The authors concluded that the risk of myocardial infarction increased with the use of oral contraceptives, particularly second-generation pills. They wrote, however, that the results with regard to third-generation oral contraceptives were inconclusive, but that they suggested a lower risk when compared with second-generation drugs. Prothrombotic mutations did not appear to affect the risk of myocardial infarction significantly in women who used the contraceptive pills.
“The use of third-generation oral contraceptives did not increase the risk significantly (odds ratio, 1.3). The direct comparison of second- and third-generation oral contraceptives suggested that the use of third-generation agents was associated with a lower risk of myocardial infarction, but the confidence interval was wide and therefore a definite conclusion could not be reached,” the authors wrote. “Although the risk of myocardial infarction in users of oral contraceptives is small in absolute terms, it has an important effect on women’s health, since 35 to 45 percent of women of reproductive age use oral contraceptives. Because all combined oral contraceptives are equally effective means of birth control, the issue of safety is paramount. Since the absolute risk of myocardial infarction is highly age-dependent, the risk associated with the use of oral contraceptives will have the greatest effect in older women. A large number of women who were 35 years of age or older still used oral contraceptives (26 percent). This finding, however, may be specific to the Netherlands (the rate is 24 percent in national statistics). Before prescribing oral contraceptives, clinicians should screen women for conventional risk factors for cardiovascular events, and they should remember that the most important advice they can give these women remains to quit smoking.”

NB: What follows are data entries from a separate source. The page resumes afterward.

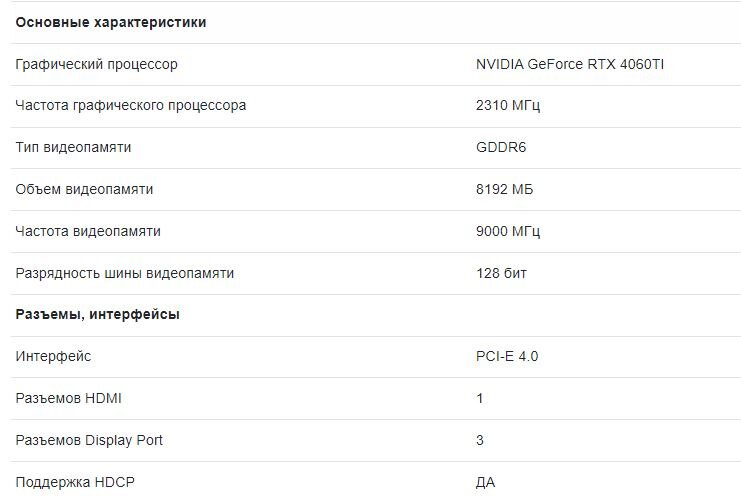This screenshot has width=741, height=503.
Task: Click the '8192 МБ' memory size value
Action: [505, 189]
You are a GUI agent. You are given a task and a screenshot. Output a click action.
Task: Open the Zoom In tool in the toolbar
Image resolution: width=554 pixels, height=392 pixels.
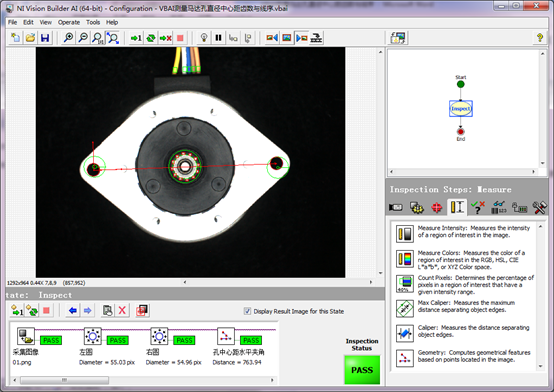pyautogui.click(x=68, y=38)
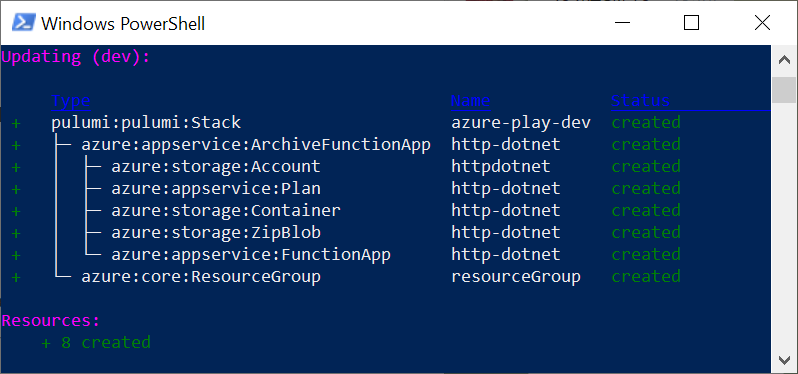Screen dimensions: 798x374
Task: Select azure:appservice:ArchiveFunctionApp tree entry
Action: click(256, 145)
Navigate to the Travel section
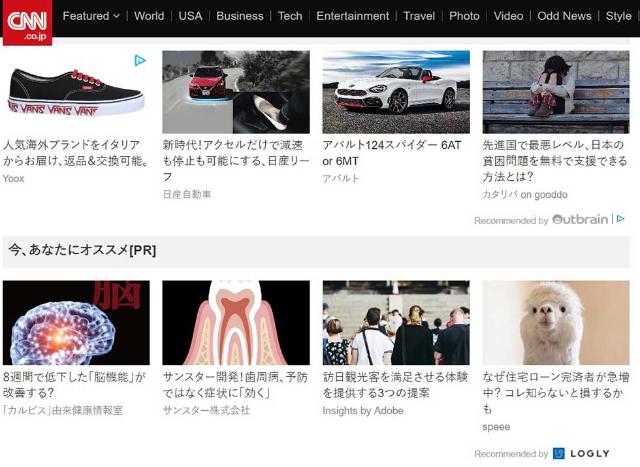This screenshot has height=467, width=640. 419,16
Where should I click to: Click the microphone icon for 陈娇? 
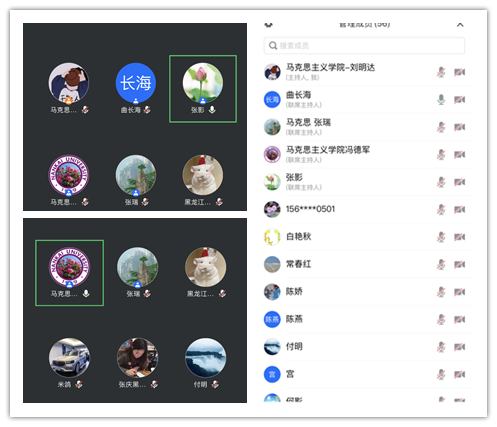point(441,292)
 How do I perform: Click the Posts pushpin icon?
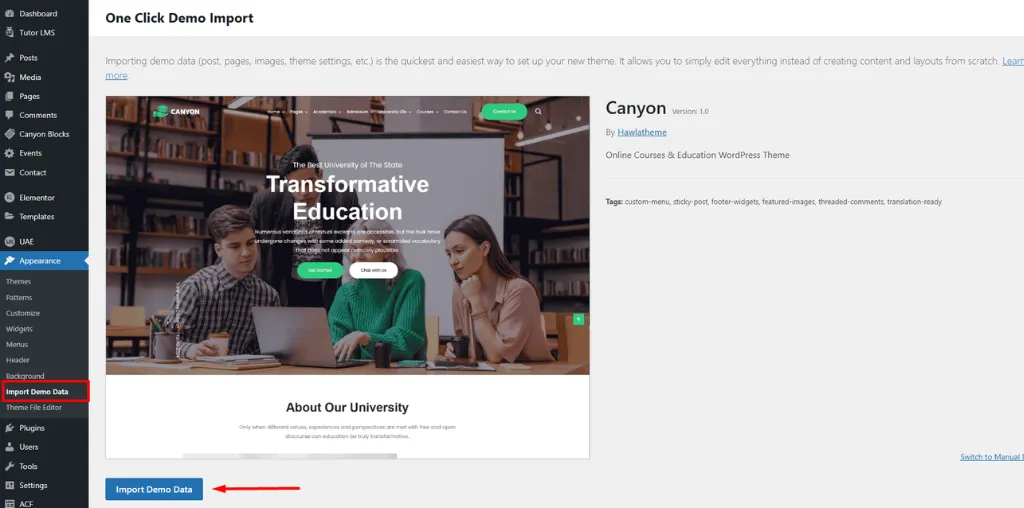coord(9,58)
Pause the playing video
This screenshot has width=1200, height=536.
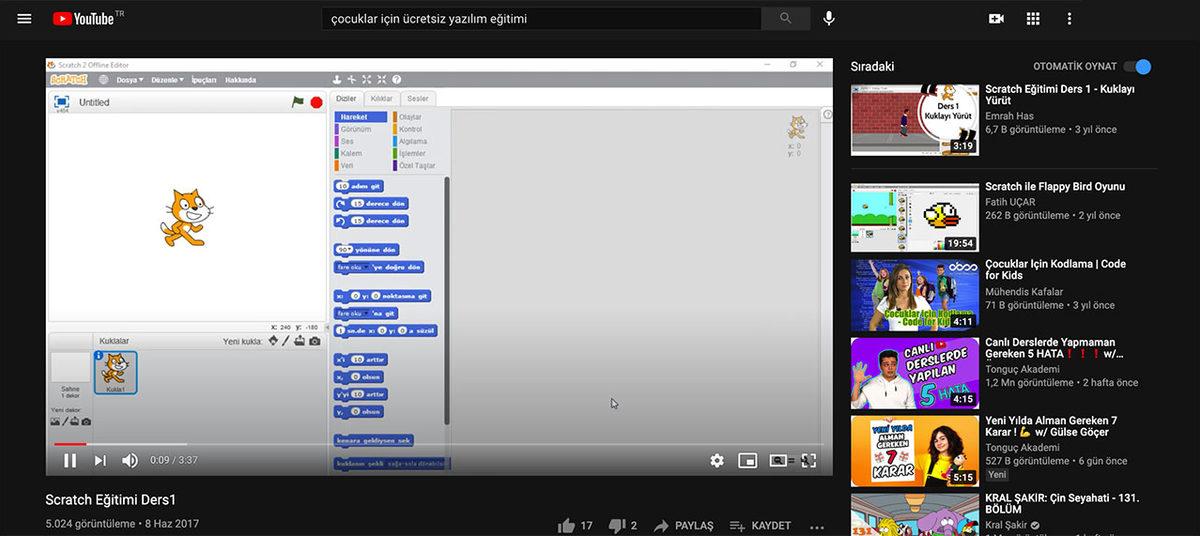click(70, 460)
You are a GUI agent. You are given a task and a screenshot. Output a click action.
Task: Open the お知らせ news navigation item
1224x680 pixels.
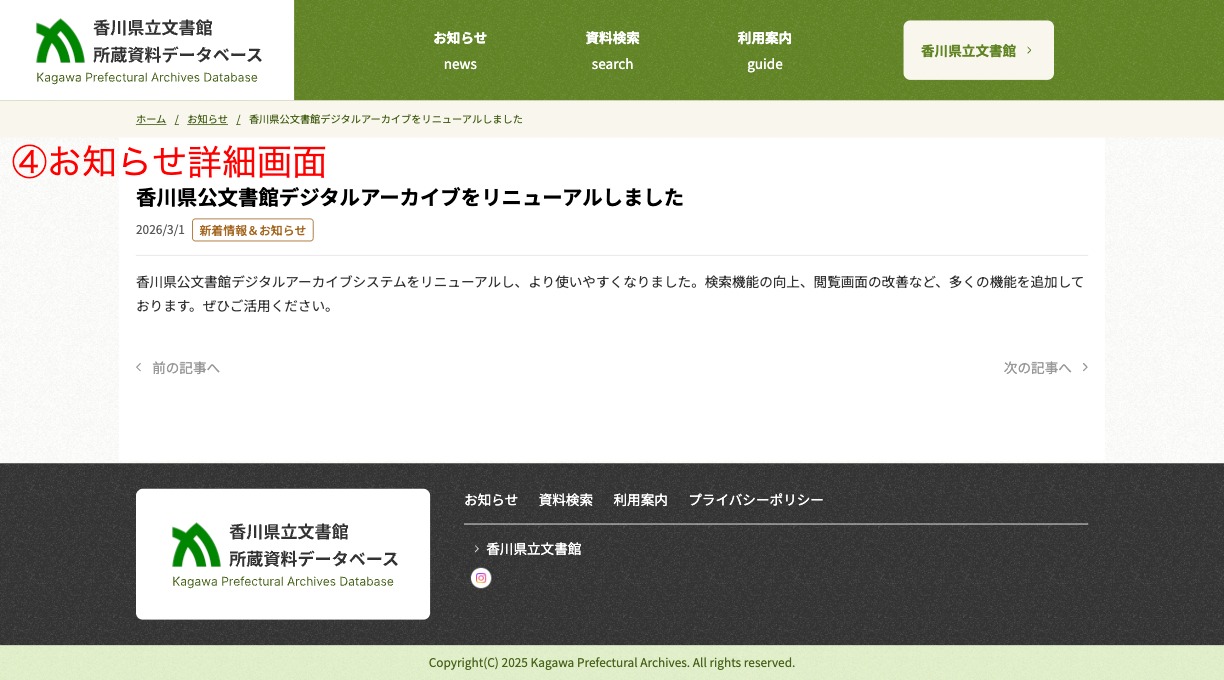pos(460,50)
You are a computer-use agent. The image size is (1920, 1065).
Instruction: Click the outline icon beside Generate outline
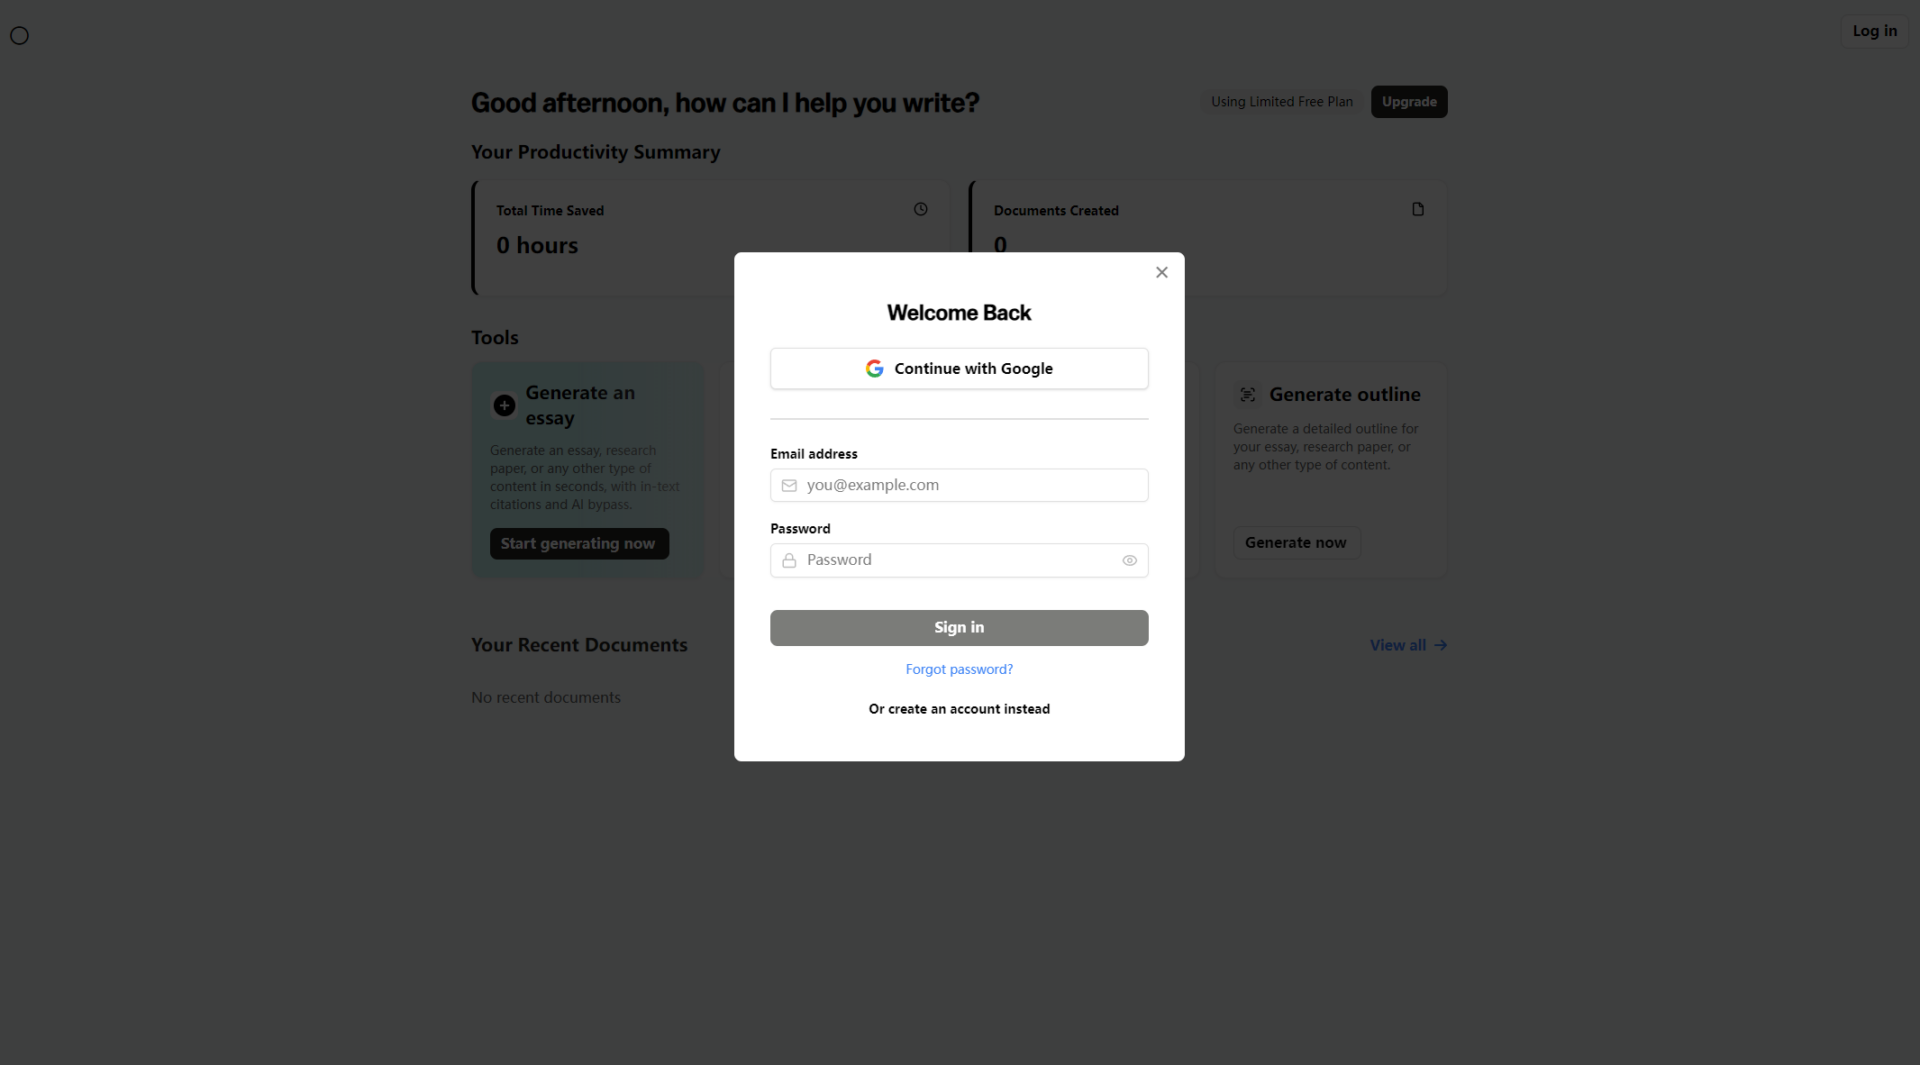click(1247, 395)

Stress Tests May Predict Restenosis in Stent Patients
Administering a nuclear cardiac stress test shortly after a coronary angioplasty with stent implantation may predict restenosis (recurrent narrowing of the arteries), wrote Spanish authors in the December issue of The Journal of Nuclear Medicine (J Nucl Med. 2001;42:1768–1772). The authors, led by Josep Rodes-Caubau, MD, of the Hospital General Universitari Vall d’Hebron in Barcelona, Spain, identified 30 patients who had undergone stent implantation and received a cardiac stress test within a week of the procedure. The authors found that 17% of the patients (5 of 30) who had the stent implantation still had myocardial ischemia (lack of blood and oxygen to the heart) early after the procedure, as assessed by cardiac stress testing.
A total of 23 patients underwent follow-up angiography to determine if there was restenosis, and of those patients, 26% had restenosis. Of those who had early, identified problems, 75% experienced restenosis of the stented area versus only 16% of those whose studies had not shown any defects. Four patients (13%) underwent target lesion revascularization to clear up recurrent blockages. Half of these restenotic events took place in patients with residual ischemia after stent implantation.